Le lendemain et pour la première fois de l'histoire, deux femmes ont réussi à pénétrer dans le temple. Une vidéo montre Kanaka Durga et Bindu, tout de noir vêtue et la tête couverte, se faufiler dans ce sanctuaire, l'un des plus sacrés de l'hindouisme. 

Bindu, 42 ans, a raconté à une chaîne de télévision son périple vers le temple au milieu de la nuit. "Nous sommes arrivées à 1h30 du matin à Pampa, principal point d'entrée du temple, et avons demandé la protection de la police pour pouvoir y entrer. Nous avons marché deux heures, sommes entrées dans le temple vers 3h30 et avons fait le darshan", a déclaré la femme, évoquant un rituel consistant à se tenir devant l'image hindoue du temple. Des chaînes de télévision ont rapporté qu'après leur visite, le temple a été brièvement fermé pour des rituels de "purification".

Dès le lendemain, des manifestations ont éclaté dans tout le pays. Plus de 750 personnes ont été arrêtées, a annoncé vendredi la police, qui redoute davantage de violences après qu'une troisième femme ait réussi à entrer dans le temple hindou d'Ayyappa, à Sabarimala.

Elle est entrée dans le temple tard jeudi soir, en dépit des militants hindous mobilisés pour empêcher les femmes de pénétrer dans ce sanctuaire, a annoncé la police vendredi. "Elle a 47 ans et est venue pour prier. Nous sommes au courant et surveillons la situation", a déclaré à l'AFP Balram Kumar Upadhyay, un responsable de la police de l'Etat de Kerala, où se trouve le temple.

Cette "bataille" n'est pas liée qu'à une lecture de la religion, elle se veut aussi politique. Le gouvernement du Kerala a souligné sa volonté de soutenir les femmes dans cette affaire. "J'avais auparavant clairement indiqué que le gouvernement fournirait une protection si des femmes se présentaient pour entrer dans le temple", a déclaré le ministre en chef du Kerala, Pinarayi Vijayan. Face à lui, les deux principaux partis politiques indiens, le Parti nationaliste hindou Bharatiya Janata (BJP) du Premier ministre Narendra Modi et le Congrès (opposition de centre gauche) défendent la tradition religieuse. Narendra Modi a ainsi fait valoir sur Twitter que "chaque temple a ses propres croyances. Il y a des temples où les hommes ne sont pas autorisés."

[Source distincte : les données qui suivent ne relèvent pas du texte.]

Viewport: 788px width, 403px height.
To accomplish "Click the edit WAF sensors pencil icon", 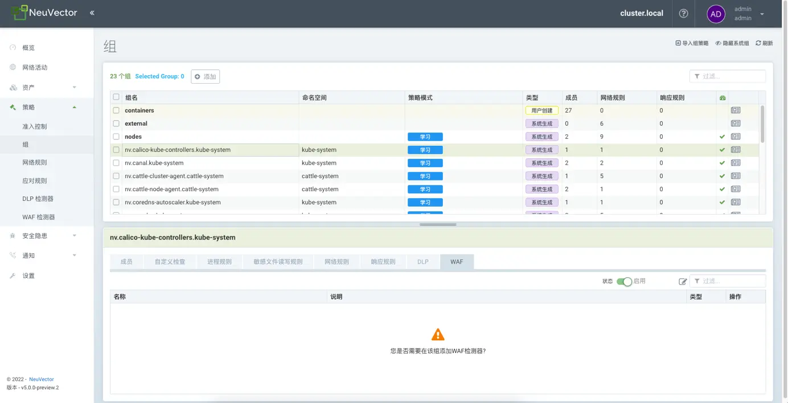I will 683,281.
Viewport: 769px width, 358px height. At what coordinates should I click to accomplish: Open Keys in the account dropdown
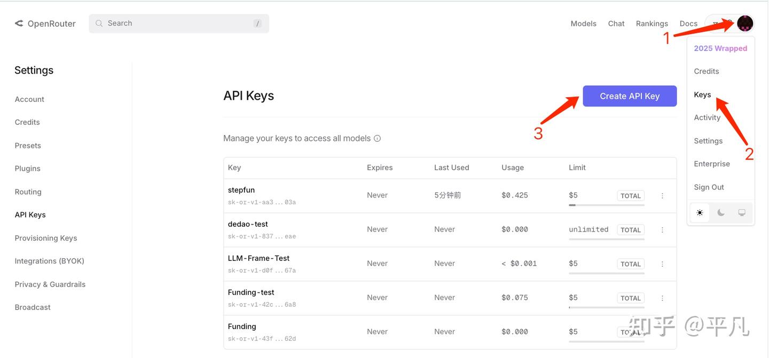tap(702, 94)
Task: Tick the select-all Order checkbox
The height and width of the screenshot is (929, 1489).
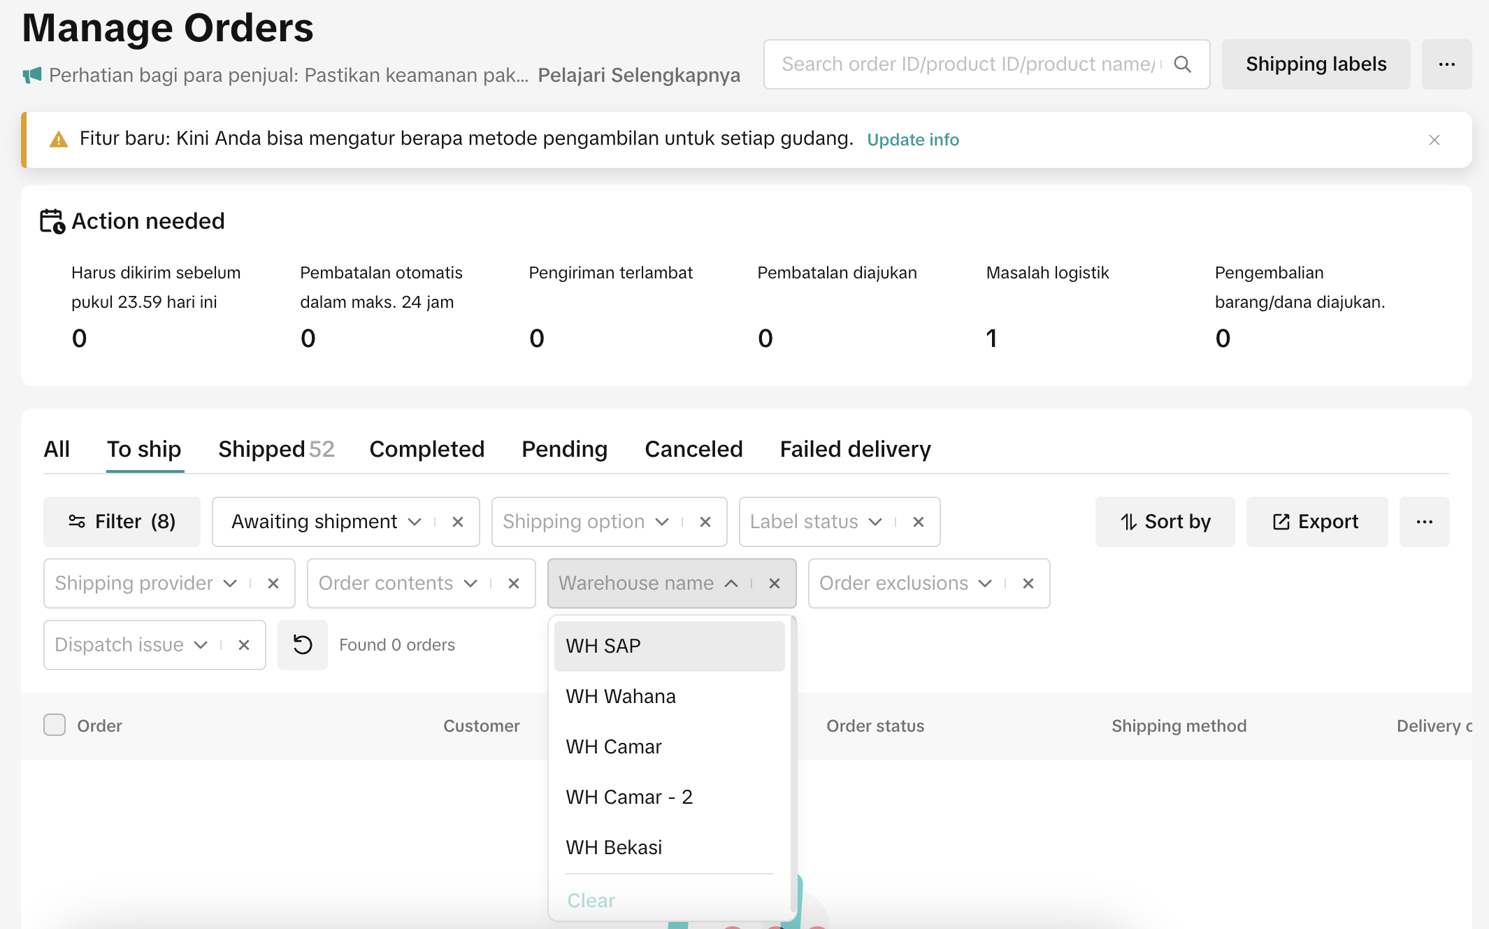Action: coord(55,725)
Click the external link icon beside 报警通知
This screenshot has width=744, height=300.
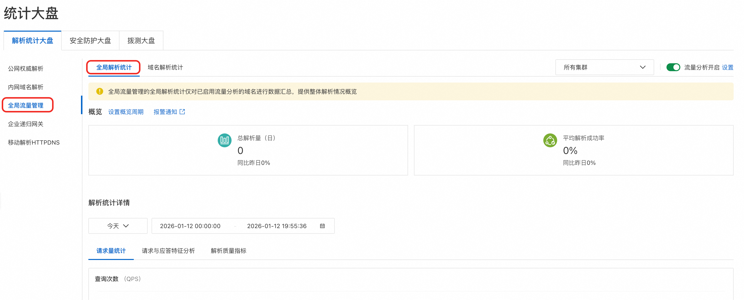[182, 112]
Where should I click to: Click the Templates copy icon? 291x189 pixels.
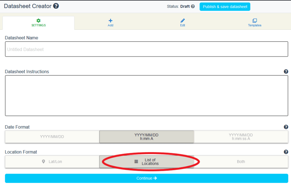click(x=255, y=20)
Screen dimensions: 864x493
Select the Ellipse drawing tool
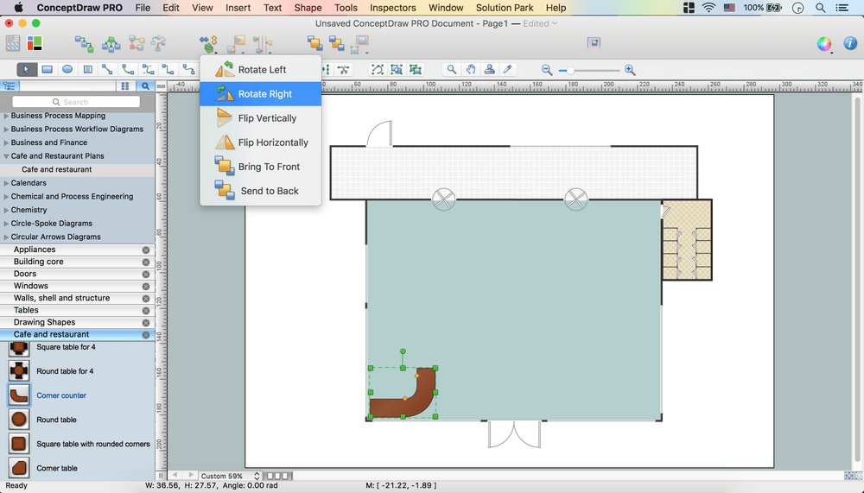67,69
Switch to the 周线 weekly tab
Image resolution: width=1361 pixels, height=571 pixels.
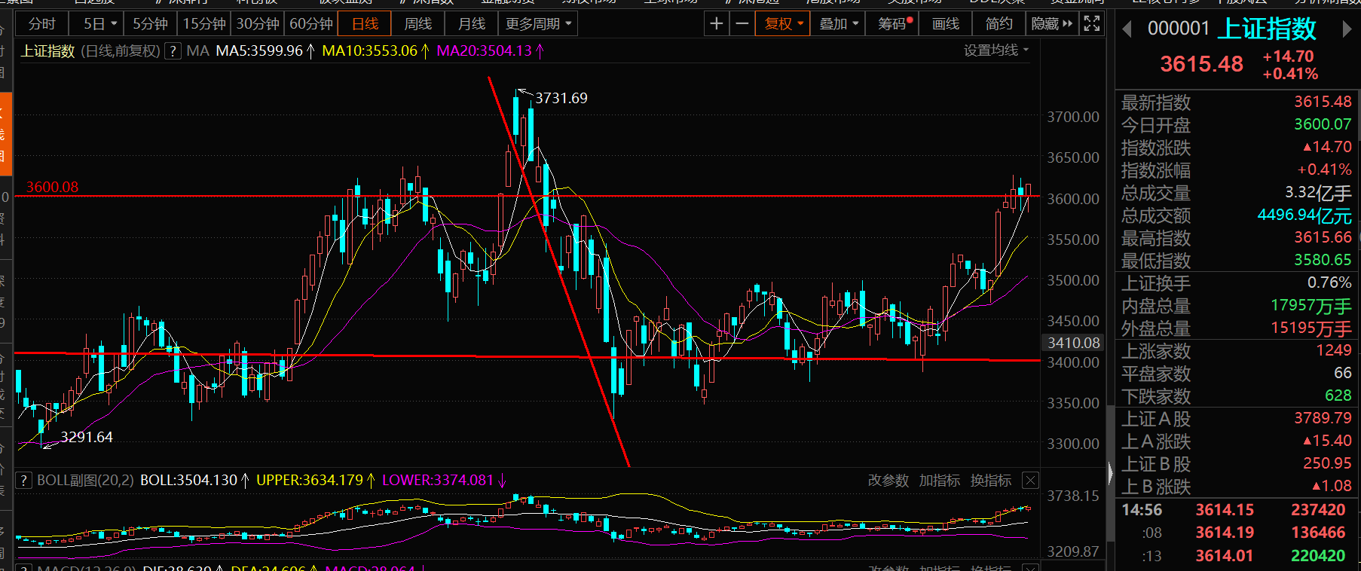pyautogui.click(x=417, y=24)
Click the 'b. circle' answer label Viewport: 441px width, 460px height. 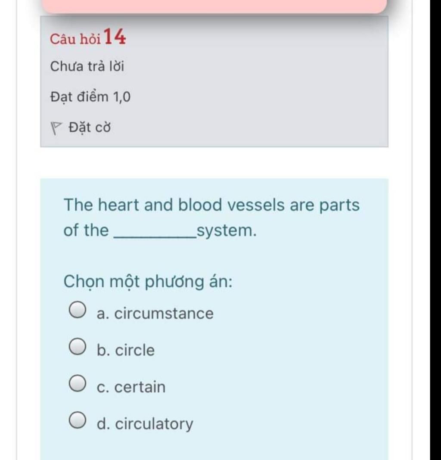pos(126,350)
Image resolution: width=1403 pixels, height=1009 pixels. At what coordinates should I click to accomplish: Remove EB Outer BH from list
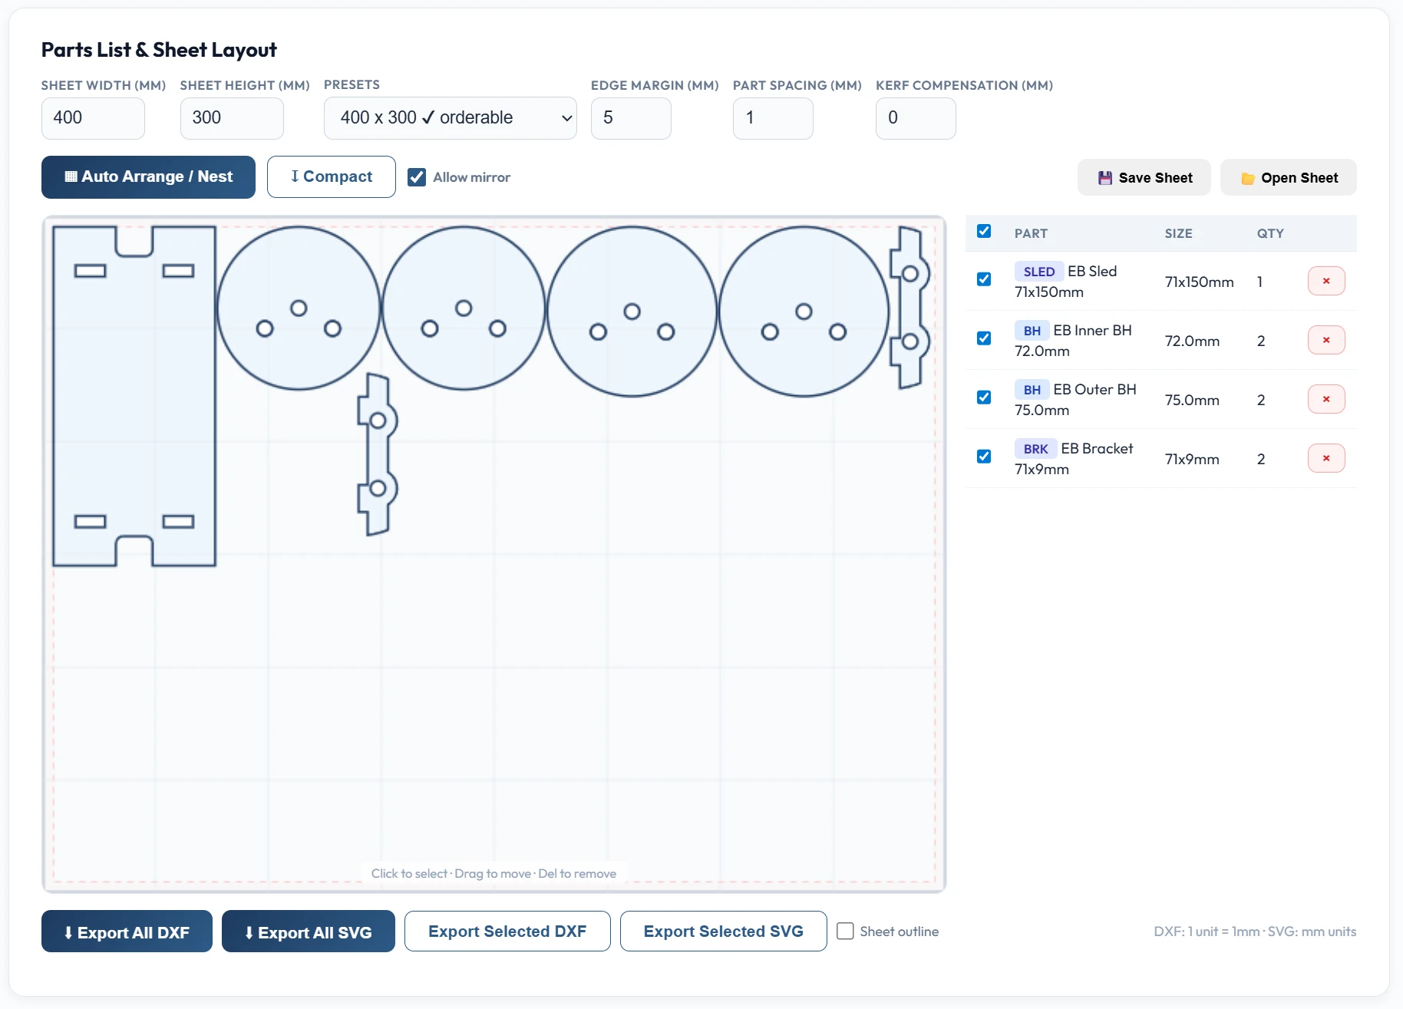click(x=1325, y=399)
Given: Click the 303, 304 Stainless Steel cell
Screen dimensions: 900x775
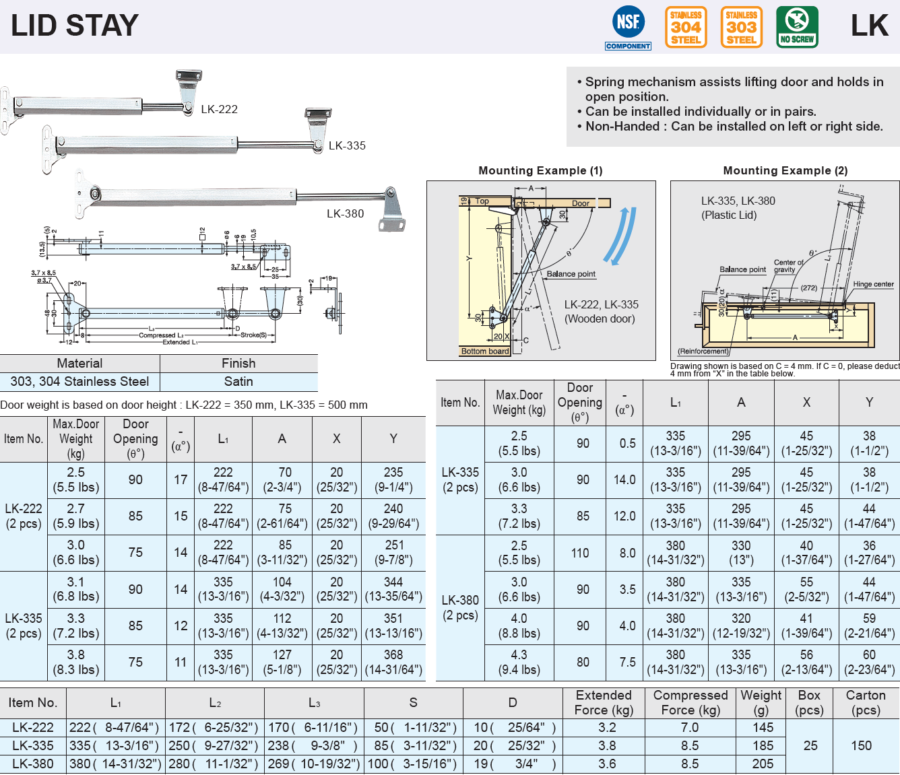Looking at the screenshot, I should pyautogui.click(x=79, y=382).
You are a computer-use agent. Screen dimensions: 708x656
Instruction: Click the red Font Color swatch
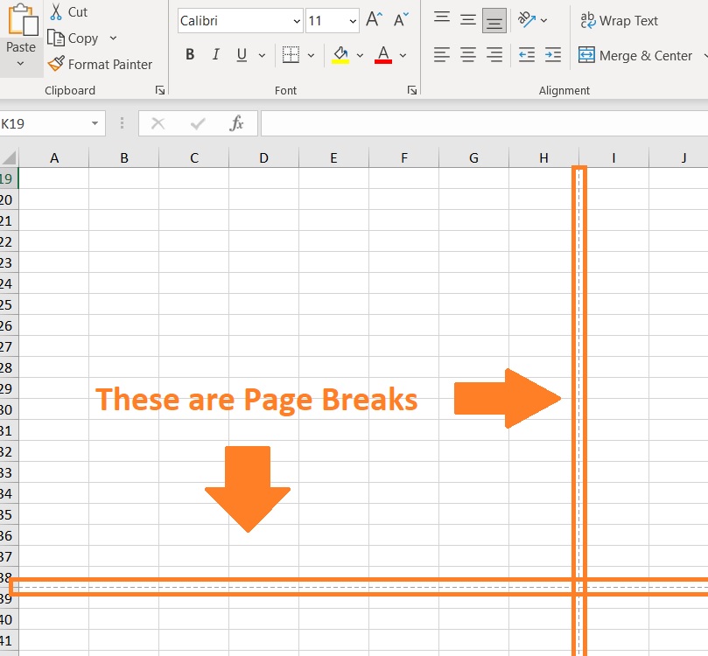(382, 59)
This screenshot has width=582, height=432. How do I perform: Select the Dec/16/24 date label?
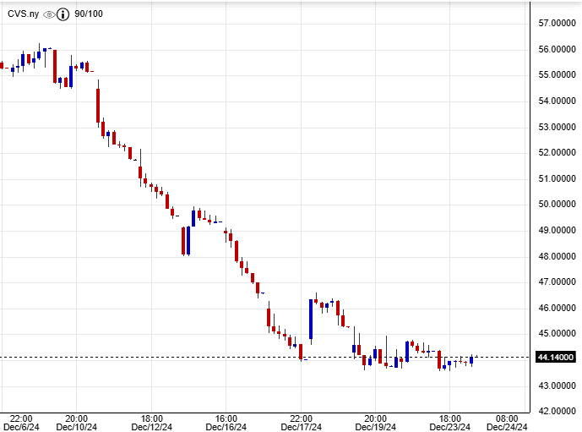point(226,427)
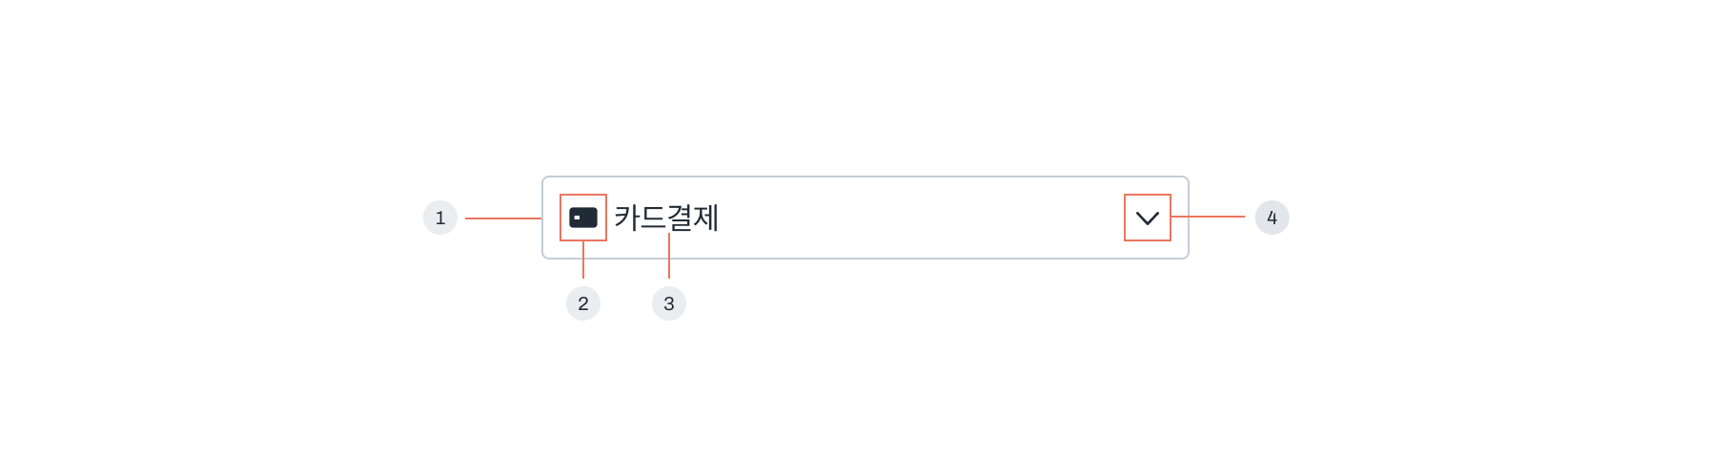Click the number 2 annotation badge

pos(583,303)
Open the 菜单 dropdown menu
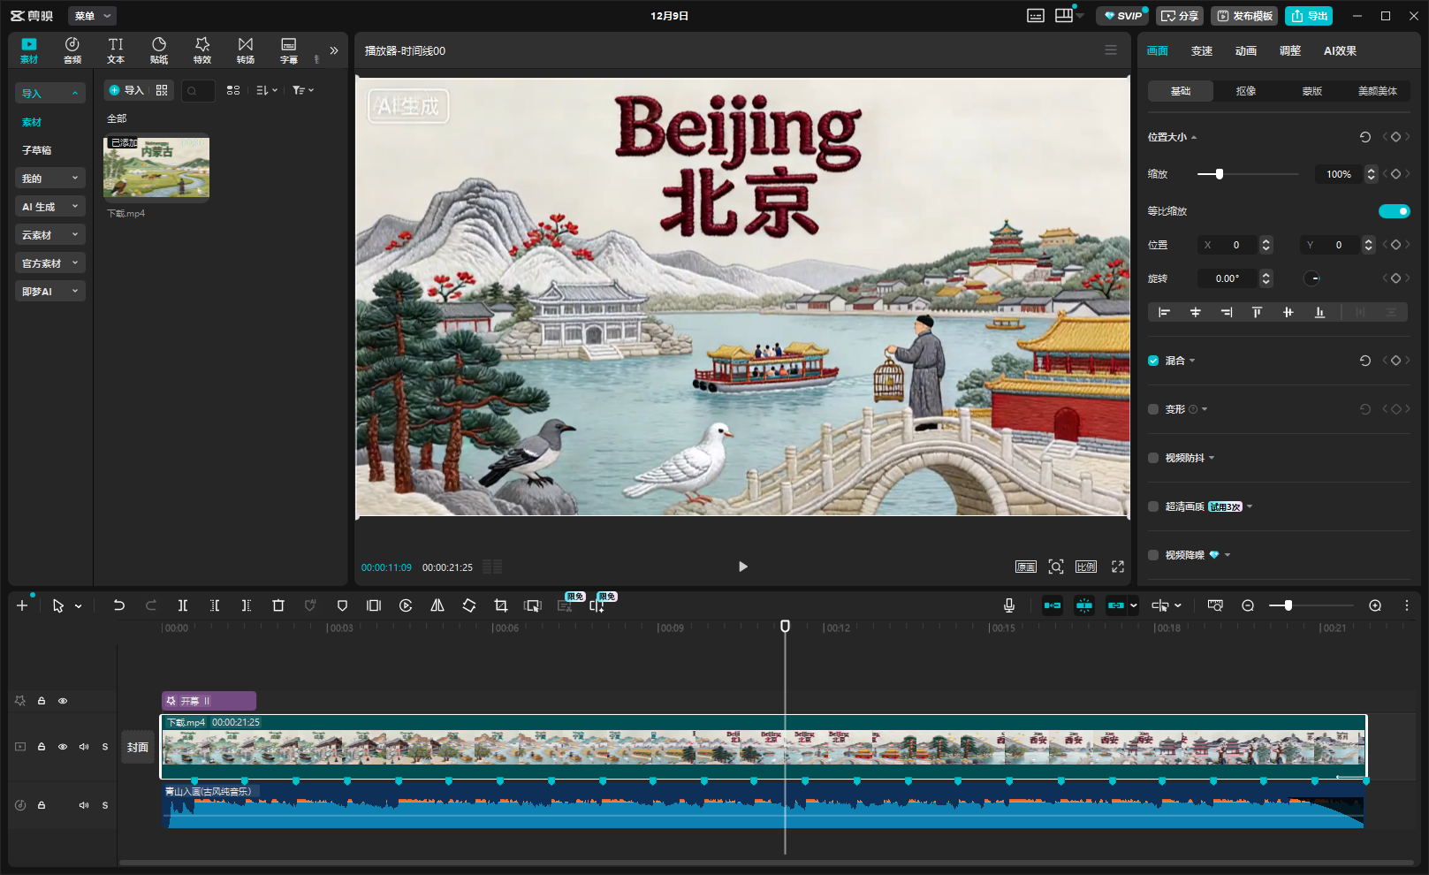This screenshot has width=1429, height=875. (92, 16)
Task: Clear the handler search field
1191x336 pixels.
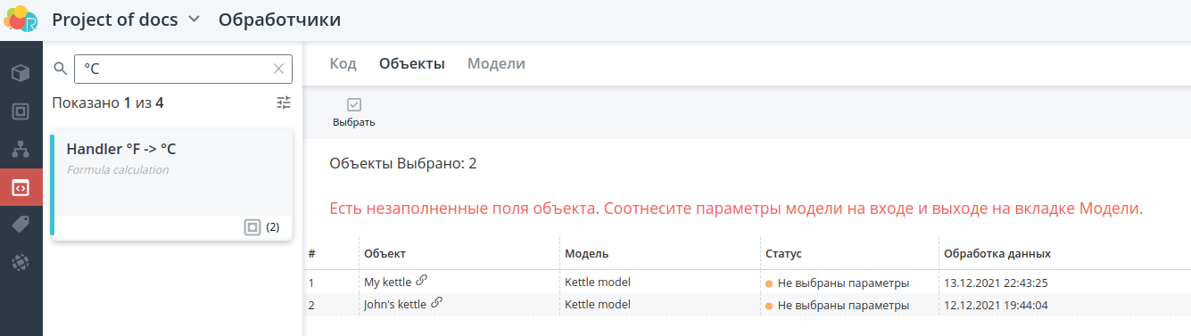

Le président du BJP pour l'Etat du Kerala est allé "un peu" plus loin en qualifiant la visite des deux femmes de "conspiration" menée selon lui par "des communistes" et "des dirigeants athées" qui n'auraient pour seul but que de "détruire les temples hindous".

Les deux camps ne sont pas prêts d'enterrer la hache de guerre. La Cour suprême doit entamer le 22 janvier l'examen d'un appel contre sa décision.